Configuration (public, no secrets)

| Env | Meaning | Default | |---|---|---| | DEPIX_API_BASE | API base URL (allowlisted origins only) | https://api.depixapp.com | | MCP_MAX_WAIT_SECONDS | Max wait_for_checkout budget; prod sets ~780 (Vercel Pro) | 290 (Hobby-safe) | | MCP_SERVER_VERSION | Version reported in the handshake | 1.0.0 | | MCP_ALLOWED_HOSTS | Comma-separated Host allowlist (DNS-rebinding protection); set on previews to add the *.vercel.app host | mcp.depixapp.com | | DEPIX_API_KEY | stdio mode only — your sk_ key | — |

There is deliberately no env for an API key, Eulen token, HMAC or DB credential in the remote server. In HTTP mode the key arrives per-request in the Authorization header.

Endpoints

  • POST /mcp — the MCP Streamable HTTP endpoint (DELETE ends a session; GET returns 405 — this stateless server offers no standalone SSE stream).
  • GET /.well-known/mcp.json — minimal discovery document.
  • GET /api/health (also /) — service status.

Development

npm install
npm test          # vitest
npm run typecheck # tsc --noEmit
npm run lint      # eslint
npm run build     # compile src → dist (the stdio bin)

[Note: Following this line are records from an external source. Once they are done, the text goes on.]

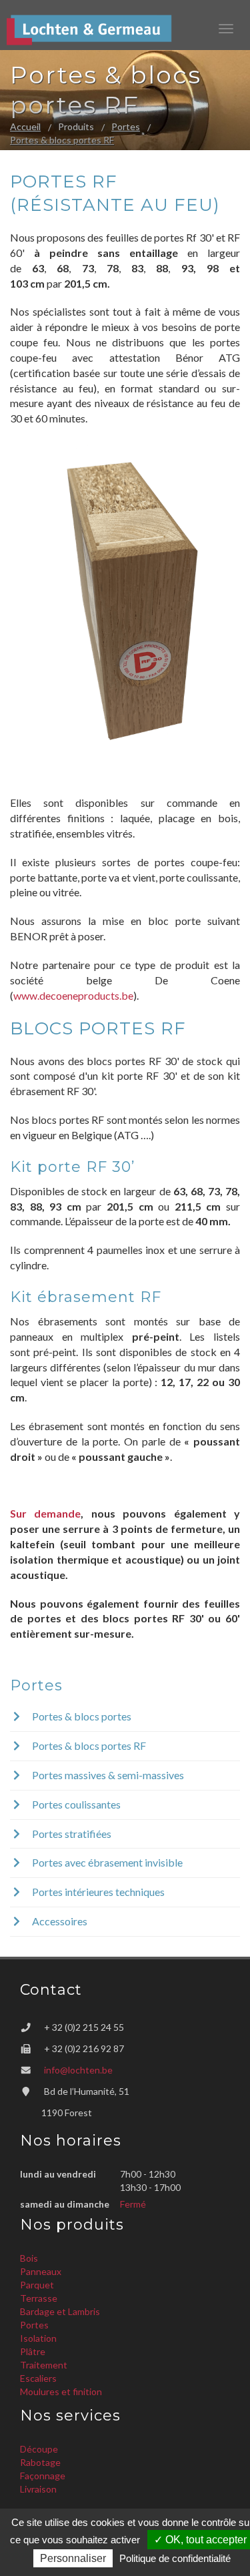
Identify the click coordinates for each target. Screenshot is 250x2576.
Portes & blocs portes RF (62, 139)
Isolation (38, 2338)
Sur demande (45, 1513)
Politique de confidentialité (175, 2558)
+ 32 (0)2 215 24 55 (84, 2027)
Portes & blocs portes (80, 1716)
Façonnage (42, 2475)
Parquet (37, 2284)
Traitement (43, 2364)
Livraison (38, 2489)
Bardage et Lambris (60, 2311)
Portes (125, 126)
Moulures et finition (61, 2391)
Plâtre (32, 2351)
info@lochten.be (78, 2069)
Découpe (39, 2449)
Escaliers (38, 2378)
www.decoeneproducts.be (73, 995)
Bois (29, 2258)
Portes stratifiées (70, 1833)
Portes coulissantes (75, 1804)
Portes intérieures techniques (97, 1891)
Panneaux (40, 2271)
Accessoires (58, 1921)
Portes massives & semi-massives (107, 1774)
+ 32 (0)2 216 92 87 (84, 2048)
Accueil (25, 126)
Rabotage (40, 2462)
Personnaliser (73, 2558)
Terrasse (38, 2298)
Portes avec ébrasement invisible (106, 1862)
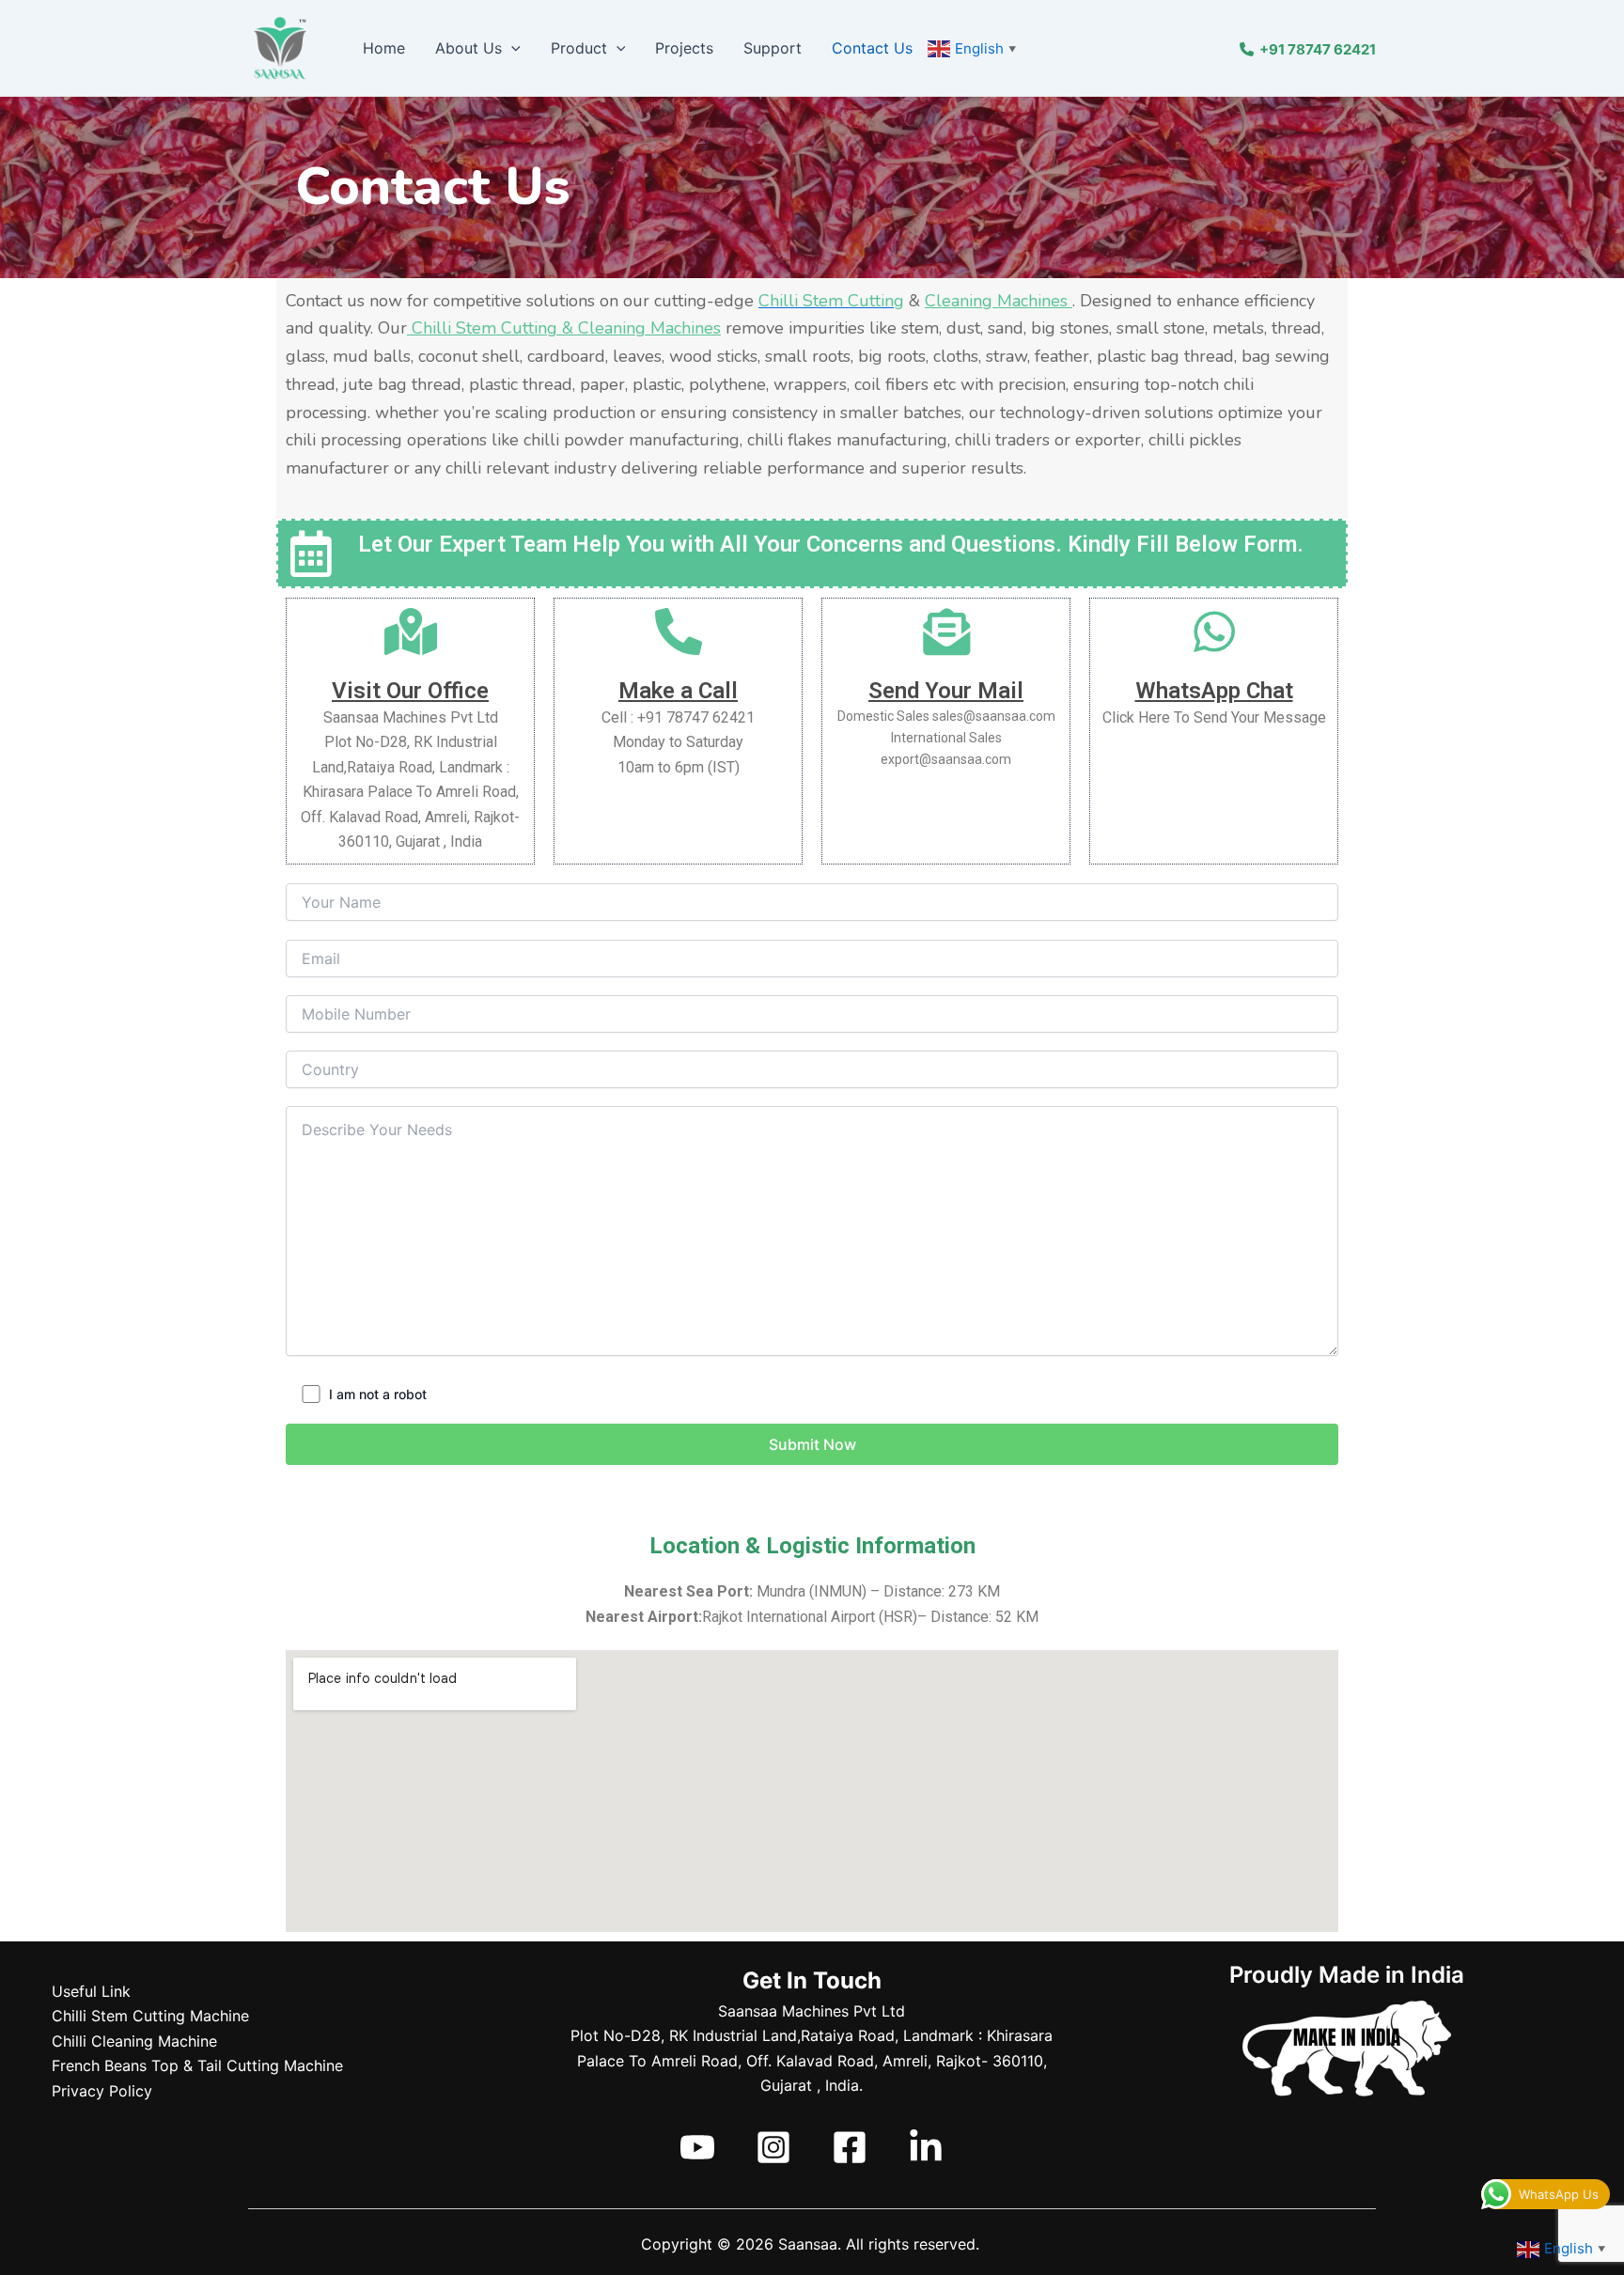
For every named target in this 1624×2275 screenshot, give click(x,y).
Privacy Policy (102, 2090)
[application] (511, 48)
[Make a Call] (678, 631)
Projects (684, 48)
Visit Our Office (410, 691)
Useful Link (91, 1991)
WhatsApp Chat (1214, 691)
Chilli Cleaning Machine (134, 2041)
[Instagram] (773, 2147)
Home (384, 48)
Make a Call (678, 691)
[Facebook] (849, 2147)
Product (579, 48)
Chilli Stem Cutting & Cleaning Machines (564, 328)
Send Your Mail (945, 691)
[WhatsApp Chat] (1214, 631)
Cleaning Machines (998, 300)
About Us (468, 48)
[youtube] (697, 2147)
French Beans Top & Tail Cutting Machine (197, 2065)
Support (772, 48)
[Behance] (925, 2147)
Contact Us (872, 48)
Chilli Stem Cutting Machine (150, 2015)
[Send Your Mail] (946, 631)
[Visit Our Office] (410, 631)
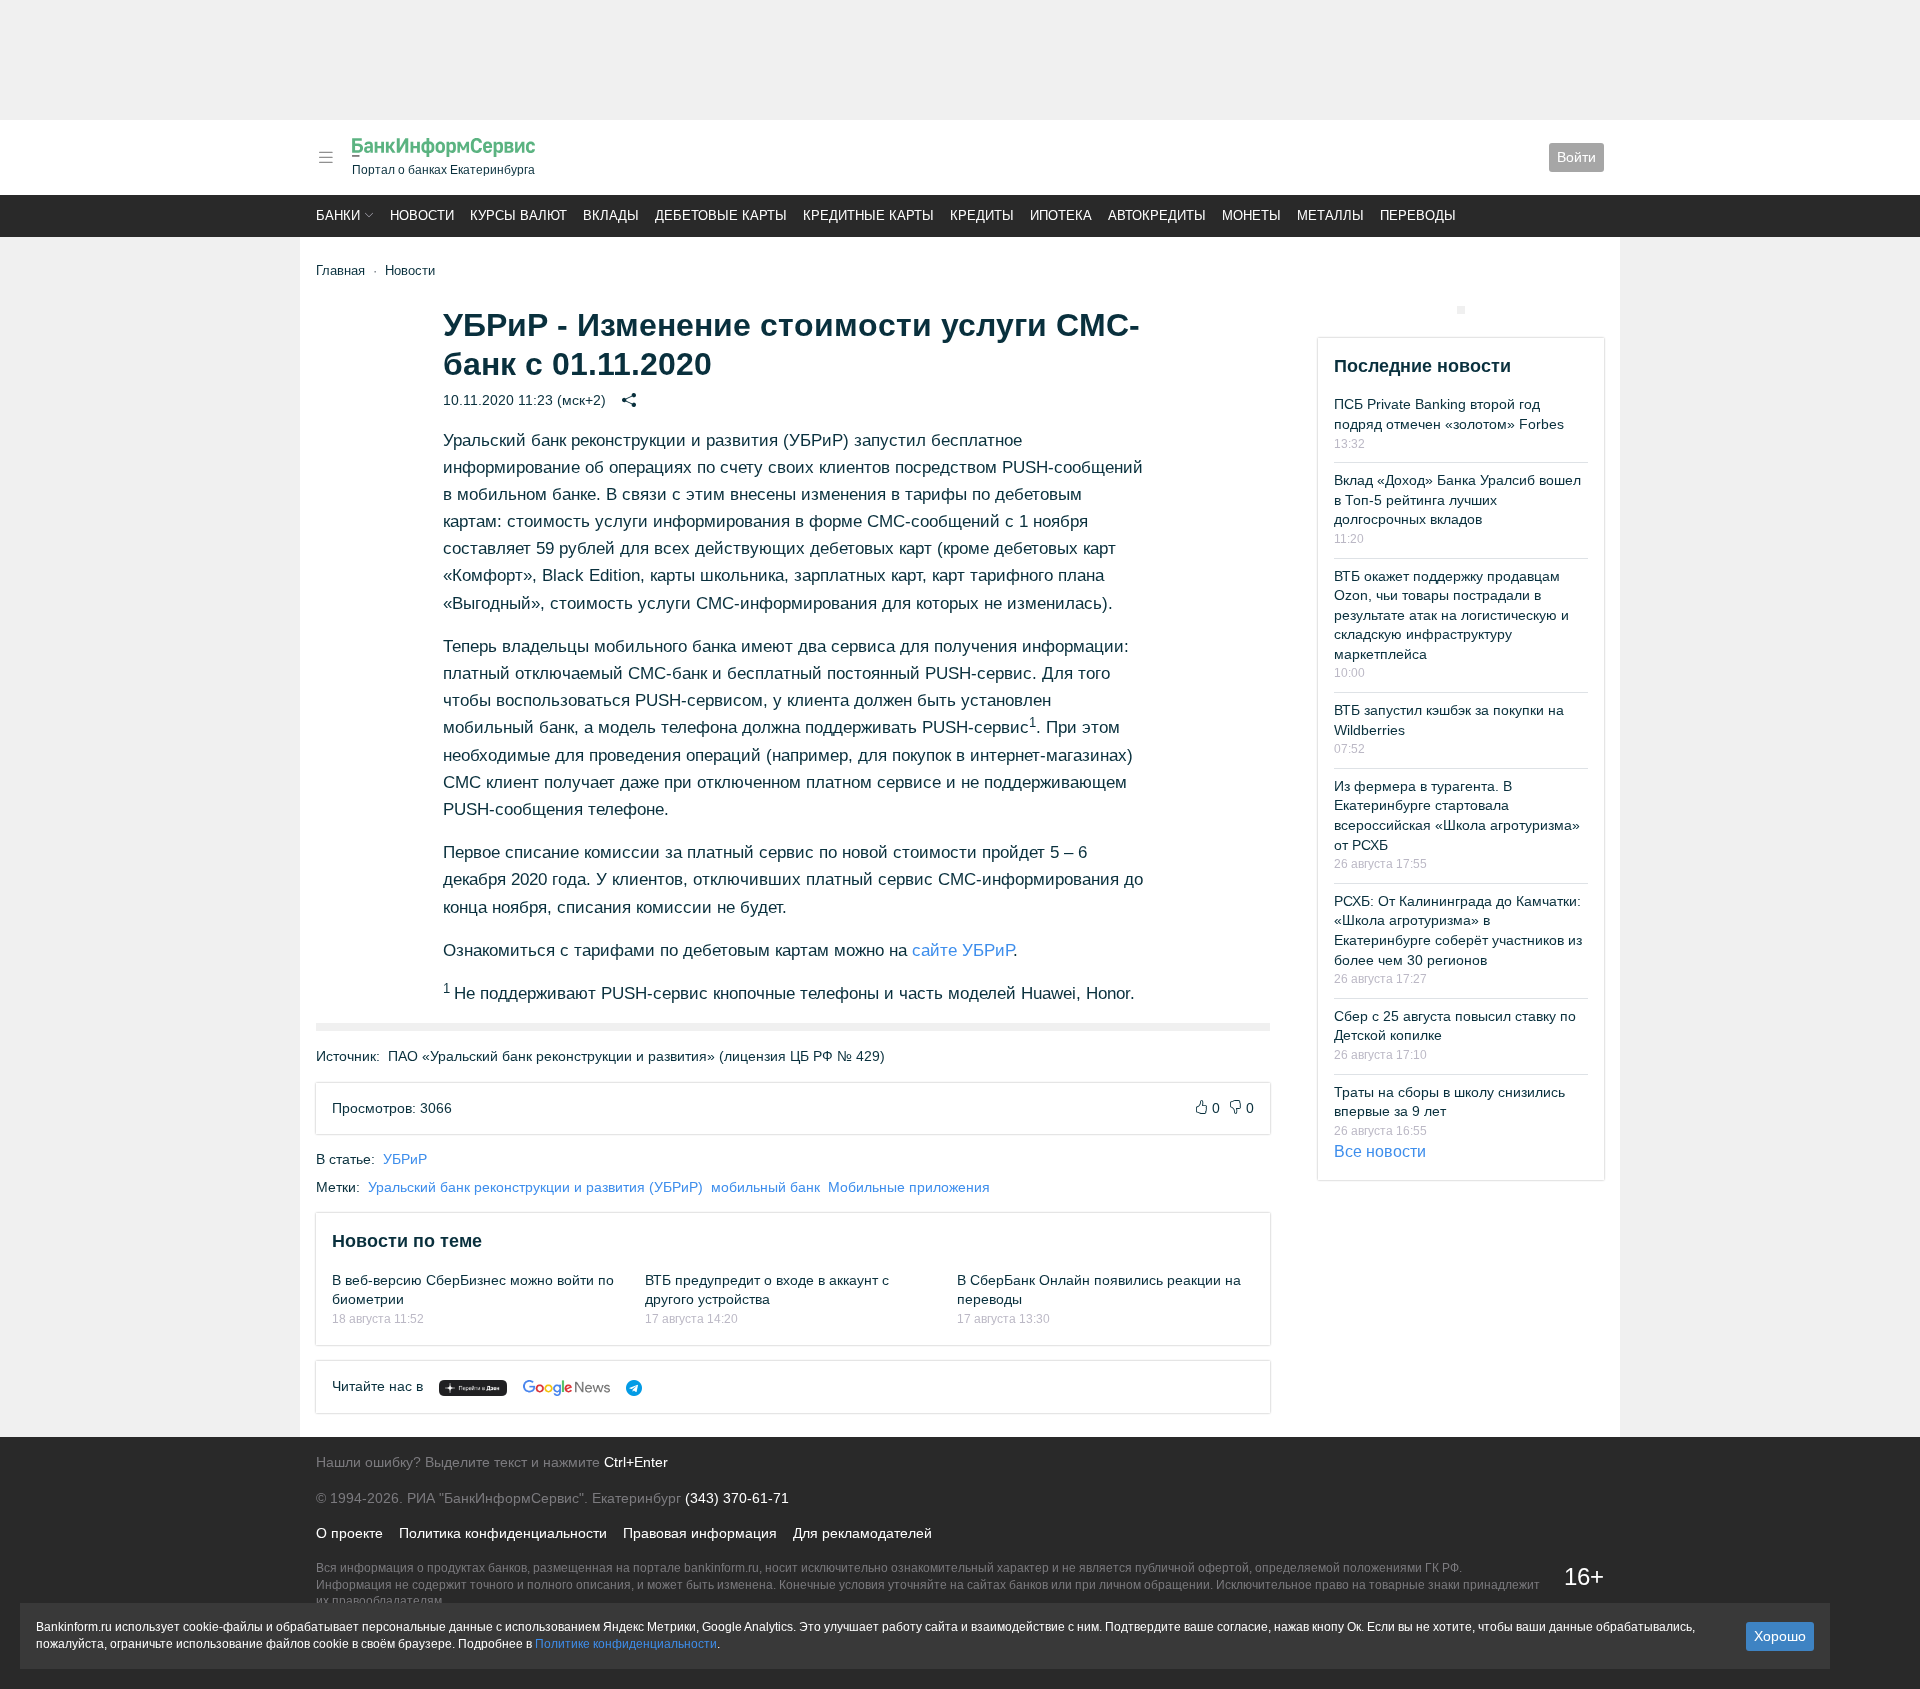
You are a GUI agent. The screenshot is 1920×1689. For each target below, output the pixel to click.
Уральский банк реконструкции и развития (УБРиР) (535, 1187)
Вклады (611, 215)
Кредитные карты (868, 215)
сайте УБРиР (962, 950)
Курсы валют (518, 215)
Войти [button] (1576, 157)
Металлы (1330, 215)
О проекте (349, 1533)
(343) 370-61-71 (737, 1498)
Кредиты (982, 215)
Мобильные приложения (909, 1187)
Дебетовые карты (721, 215)
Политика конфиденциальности (503, 1533)
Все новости (1380, 1151)
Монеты (1251, 215)
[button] (326, 157)
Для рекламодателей (862, 1533)
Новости (422, 215)
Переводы (1418, 215)
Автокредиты (1157, 215)
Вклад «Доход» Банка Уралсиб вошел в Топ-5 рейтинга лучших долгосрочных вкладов (1457, 499)
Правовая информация (700, 1533)
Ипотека (1061, 215)
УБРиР (405, 1159)
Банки (338, 215)
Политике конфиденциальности (626, 1644)
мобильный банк (765, 1187)
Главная (340, 270)
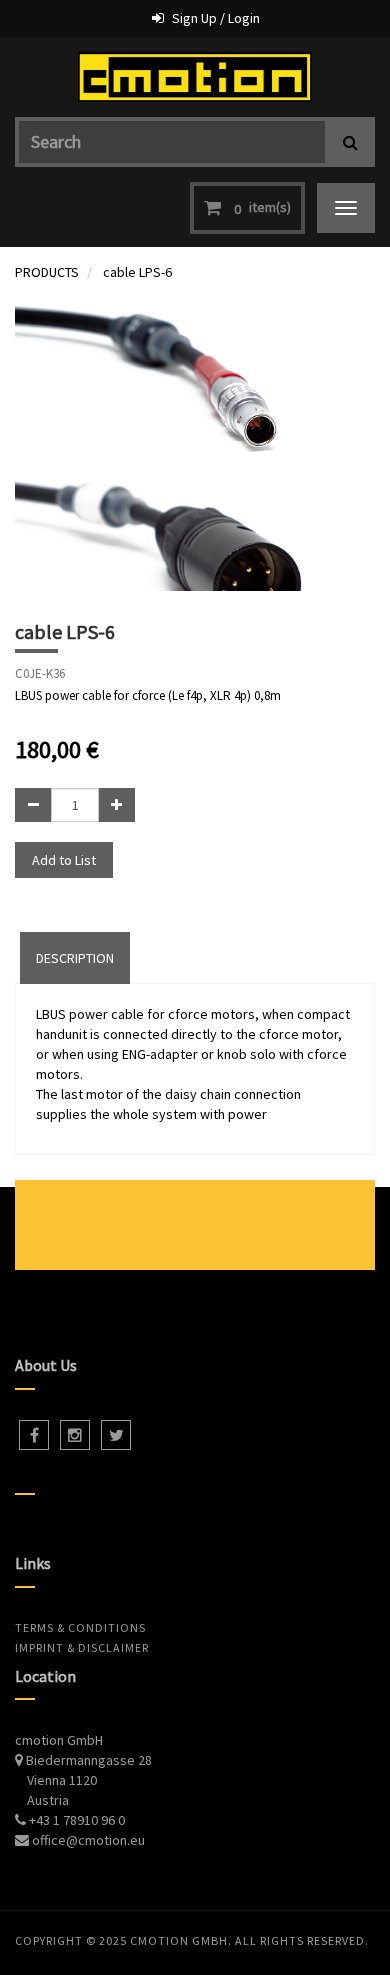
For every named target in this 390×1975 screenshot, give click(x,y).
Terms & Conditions (80, 1627)
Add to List (64, 860)
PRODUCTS (47, 272)
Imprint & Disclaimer (82, 1647)
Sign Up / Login (216, 18)
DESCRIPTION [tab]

Set DEPIX_TEST_KEY=sk_test_… to run the real-sandbox e2e test (test/e2e/sandbox.test.ts), otherwise it is skipped.

Release smoke test

After a preview/production deploy:

  1. claude mcp add --transport http depix <url>/mcp --header "Authorization: Bearer sk_test_…"
  2. Ask Claude to run get_account → returns the merchant, is_live: false.
  3. create_checkout (sandbox) → simulate_checkout_paymentwait_for_checkoutcompleted.

Pushing to main deploys to production (mcp.depixapp.com). Validate on a Vercel preview deploy before merging. Preview hosts are not on the default DNS-rebinding allowlist — set MCP_ALLOWED_HOSTS in the preview environment (e.g. mcp.depixapp.com,depix-mcp-<hash>.vercel.app) to smoke-test there.